WHAT YOU WILL DO –
Reproduce the Couper throttle documentation below word for word, everything from "Couper Documentation" down to "window (wait mode)".

READING TEXT –

Couper Documentation

edge

Throttle

Throttling protects backend services by limiting the number of requests forwarded to an origin within a given time period. This helps avoid cascading failures or spare resources on upstream services with known capacity limits.

If the throttle limit is exceeded, Couper either queues the request until the next period (mode = "wait", default) or immediately responds with HTTP status 429 (mode = "block"). Exceeded limits in block mode can be handled with an error_handler using the backend_throttle_exceeded error type.

Block nameContextLabel
throttlenamed backend blockno label

Example: Sliding window (wait mode)

Allows 100 requests per minute to the backend. Excess requests wait for a free slot:

definitions {
  backend "my_api" {
    origin = "https://api.example.com"

    throttle {
      period     = "1m"
      per_period = 100
    }
  }
}

Example: Fixed window (block mode)

DATA PROVIDED –
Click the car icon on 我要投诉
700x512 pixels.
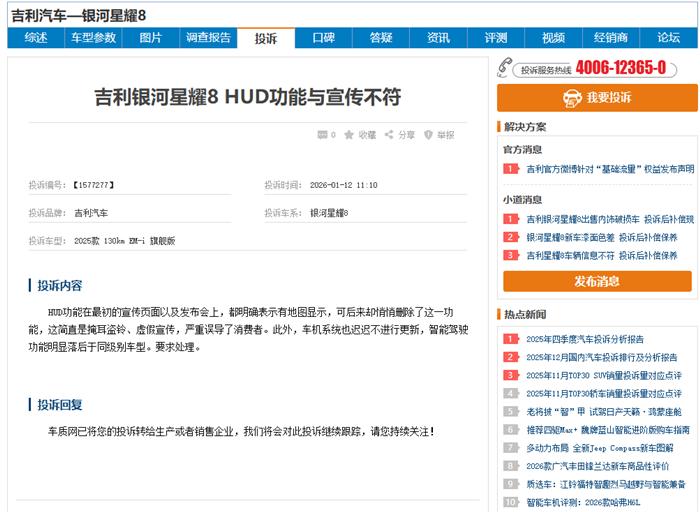(x=572, y=98)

WRITTEN SOLUTION –
Couper Documentation

edge

Throttle

Throttling protects backend services by limiting the number of requests forwarded to an origin within a given time period. This helps avoid cascading failures or spare resources on upstream services with known capacity limits.

If the throttle limit is exceeded, Couper either queues the request until the next period (mode = "wait", default) or immediately responds with HTTP status 429 (mode = "block"). Exceeded limits in block mode can be handled with an error_handler using the backend_throttle_exceeded error type.

Block nameContextLabel
throttlenamed backend blockno label

Example: Sliding window (wait mode)